To speed up filtering steps later on, index the sequences with Augur. This command creates a tab-delimited file describing the composition of each sequence.

augur index \
    --sequences data/sequences_gisaid.fasta.gz \
    --output data/sequence_index_gisaid.tsv.gz

Next, prepare the metadata. This step parses the composite Location field into region, country, division, and location fields, renames special fields to names Augur expects, and strips prefixes from strain names to match the sequence data above.

python3 scripts/sanitize_metadata.py \
    --metadata data/metadata_tsv_2021_06_01.tar.xz \
    --parse-location-field Location \
    --rename-fields 'Virus name=strain' 'Accession ID=gisaid_epi_isl' 'Collection date=date' \
    --strip-prefixes "hCoV-19/" \
    --output data/metadata_gisaid.tsv.gz

Select region-specific data

Select data corresponding to your region of interest. In this example, we select strains from Washington State collected between April 1 and June 1, 2021. The --query argument of the augur filter command supports any valid pandas-style queries on the metadata as a data frame.

augur filter \
    --metadata data/metadata_gisaid.tsv.gz \
    --query "(country == 'USA') & (division == 'Washington')" \
    --min-date 2021-04-01 \
    --max-date 2021-06-01 \
    --exclude-ambiguous-dates-by any \
    --output-strains strains_washington.txt

The output is a text file with a list of strains that match the given filters with one name per line.

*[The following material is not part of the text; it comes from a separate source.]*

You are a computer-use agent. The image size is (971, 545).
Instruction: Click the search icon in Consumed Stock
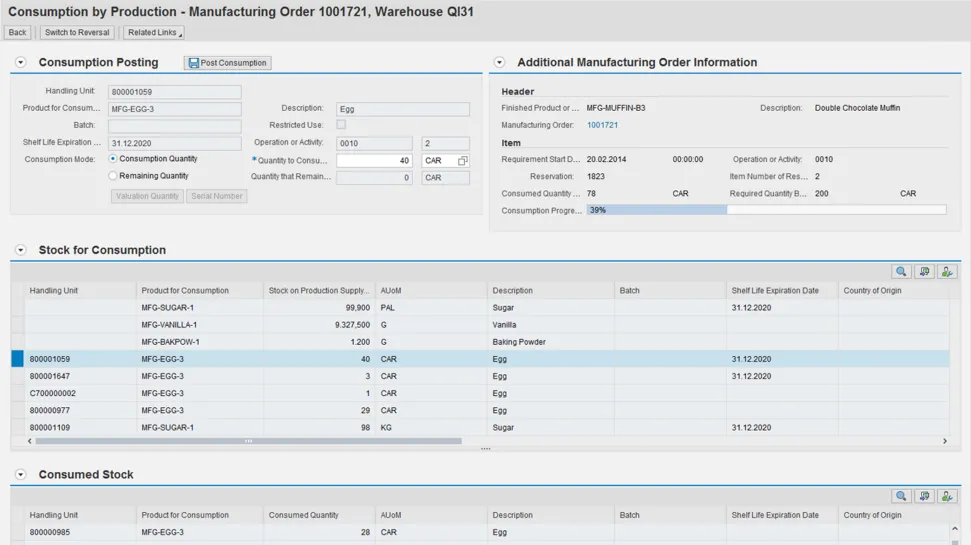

As of June 1, 2021, the corresponding output contains 8,193 strains.

Select contextual data for your region of interest

Select a random sample of recent data from your region’s continent. In this example, we will randomly sample 1,000 strains collected between April 1 and June 1, 2021 from North American data, excluding data we’ve already selected from Washington.

augur filter \
    --metadata data/metadata_gisaid.tsv.gz \
    --query "(region == 'North America') & (division != 'Washington')" \
    --min-date 2021-04-01 \
    --max-date 2021-06-01 \
    --exclude-ambiguous-dates-by any \
    --subsample-max-sequences 1000 \
    --output-strains strains_north-america.txt

Select a random sample of recent data from the rest of the world. Here, we will randomly sample 1,000 strains collected between December 1, 2020 and June 1, 2021 from all continents except North America. To evenly sample all regions through time, we also group data by region, year, and month and sample evenly from these groups.

augur filter \
    --metadata data/metadata_gisaid.tsv.gz \
    --query "region != 'North America'" \
    --min-date 2020-12-01 \
    --max-date 2021-06-01 \
    --exclude-ambiguous-dates-by any \
    --subsample-max-sequences 1000 \
    --group-by region year month \
    --output-strains strains_global.txt

Extract metadata and sequences for selected strains

Now that you’ve selected a subset of strains from the full GISAID database, extract the corresponding metadata and sequences to use as inputs for the Nextstrain workflow.

augur filter \
    --metadata data/metadata_gisaid.tsv.gz \
    --sequence-index data/sequence_index_gisaid.tsv.gz \
    --sequences data/sequences_gisaid.fasta.gz \
    --exclude-all \
    --include strains_washington.txt strains_north-america.txt strains_global.txt \
    --output-metadata data/subsampled_metadata_gisaid.tsv.gz \
    --output-sequences data/subsampled_sequences_gisaid.fasta.gz

You can use these extracted files as inputs for the workflow.

# Define inputs for the workflow.
inputs:
  - name: subsampled-gisaid
    metadata: data/subsampled_metadata_gisaid.tsv.gz
    sequences: data/subsampled_sequences_gisaid.fasta.gz

Subsampling

We’ve outlined several methods for subsampling, including builds with a focus area and genetically similar contextual sequences, in the section on customizing your analysis.